Problem description:
The entries below hold a line with "Task: Clear the flowers collection with X" and a line with "This screenshot has width=1568, height=767.". Return those lines and all that lie between them, exactly and only.

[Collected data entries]
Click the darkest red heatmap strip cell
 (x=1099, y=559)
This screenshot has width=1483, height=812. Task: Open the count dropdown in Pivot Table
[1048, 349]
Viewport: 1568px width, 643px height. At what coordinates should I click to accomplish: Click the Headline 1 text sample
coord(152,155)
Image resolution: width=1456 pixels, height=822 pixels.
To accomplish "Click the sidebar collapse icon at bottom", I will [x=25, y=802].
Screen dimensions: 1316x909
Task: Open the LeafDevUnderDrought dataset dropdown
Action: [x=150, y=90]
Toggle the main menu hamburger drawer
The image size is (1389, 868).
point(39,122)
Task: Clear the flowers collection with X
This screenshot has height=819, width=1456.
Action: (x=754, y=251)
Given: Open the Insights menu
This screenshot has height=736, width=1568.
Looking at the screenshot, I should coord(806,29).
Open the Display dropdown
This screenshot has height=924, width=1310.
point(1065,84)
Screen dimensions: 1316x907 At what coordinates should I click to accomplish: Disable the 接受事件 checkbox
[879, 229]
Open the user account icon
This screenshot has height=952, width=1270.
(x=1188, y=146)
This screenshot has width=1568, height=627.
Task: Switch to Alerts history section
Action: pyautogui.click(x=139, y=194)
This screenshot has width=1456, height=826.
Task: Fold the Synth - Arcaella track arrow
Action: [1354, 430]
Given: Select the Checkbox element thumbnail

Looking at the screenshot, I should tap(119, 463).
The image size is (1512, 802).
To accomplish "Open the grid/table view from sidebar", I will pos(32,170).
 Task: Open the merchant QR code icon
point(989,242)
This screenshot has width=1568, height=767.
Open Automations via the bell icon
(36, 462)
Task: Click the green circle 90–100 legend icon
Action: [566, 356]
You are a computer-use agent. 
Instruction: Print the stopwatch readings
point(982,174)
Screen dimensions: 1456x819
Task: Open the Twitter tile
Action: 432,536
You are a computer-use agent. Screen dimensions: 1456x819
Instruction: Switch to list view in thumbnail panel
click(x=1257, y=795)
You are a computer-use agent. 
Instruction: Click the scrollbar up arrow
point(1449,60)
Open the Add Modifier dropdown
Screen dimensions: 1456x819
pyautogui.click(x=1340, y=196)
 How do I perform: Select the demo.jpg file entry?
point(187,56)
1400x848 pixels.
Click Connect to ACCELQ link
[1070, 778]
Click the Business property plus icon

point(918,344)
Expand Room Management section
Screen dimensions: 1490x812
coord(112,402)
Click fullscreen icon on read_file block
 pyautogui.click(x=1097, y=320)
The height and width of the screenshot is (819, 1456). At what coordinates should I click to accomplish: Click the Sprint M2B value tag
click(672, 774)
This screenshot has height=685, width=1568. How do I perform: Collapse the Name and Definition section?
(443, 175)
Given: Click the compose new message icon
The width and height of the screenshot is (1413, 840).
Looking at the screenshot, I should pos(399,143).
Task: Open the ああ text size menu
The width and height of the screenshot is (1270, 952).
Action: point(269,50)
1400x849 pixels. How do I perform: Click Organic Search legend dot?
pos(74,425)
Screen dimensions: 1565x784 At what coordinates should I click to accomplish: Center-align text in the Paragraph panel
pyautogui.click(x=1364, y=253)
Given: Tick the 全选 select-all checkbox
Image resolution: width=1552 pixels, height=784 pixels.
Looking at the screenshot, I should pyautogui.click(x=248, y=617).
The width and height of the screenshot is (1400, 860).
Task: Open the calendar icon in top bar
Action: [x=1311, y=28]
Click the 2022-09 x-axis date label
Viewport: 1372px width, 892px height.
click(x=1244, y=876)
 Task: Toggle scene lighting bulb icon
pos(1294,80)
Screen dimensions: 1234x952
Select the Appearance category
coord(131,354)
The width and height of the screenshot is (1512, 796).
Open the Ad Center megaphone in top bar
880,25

Your solution:
Task: Clear the flowers collection with X
This screenshot has height=819, width=1456.
Action: (x=754, y=251)
Given: Open the Insights menu
This screenshot has height=736, width=1568.
Looking at the screenshot, I should coord(806,29).
Open the Display dropdown
This screenshot has height=924, width=1310.
point(1065,84)
Screen dimensions: 1316x907 At what coordinates should I click to accomplish: Disable the 接受事件 checkbox
[879, 229]
Open the user account icon
This screenshot has height=952, width=1270.
(x=1188, y=146)
This screenshot has width=1568, height=627.
Task: Switch to Alerts history section
Action: pyautogui.click(x=139, y=194)
This screenshot has width=1456, height=826.
Task: Fold the Synth - Arcaella track arrow
Action: [1354, 430]
Given: Select the Checkbox element thumbnail

Looking at the screenshot, I should tap(119, 463).
The image size is (1512, 802).
To accomplish "Open the grid/table view from sidebar", I will pos(32,170).
 Task: Open the merchant QR code icon
point(989,242)
This screenshot has width=1568, height=767.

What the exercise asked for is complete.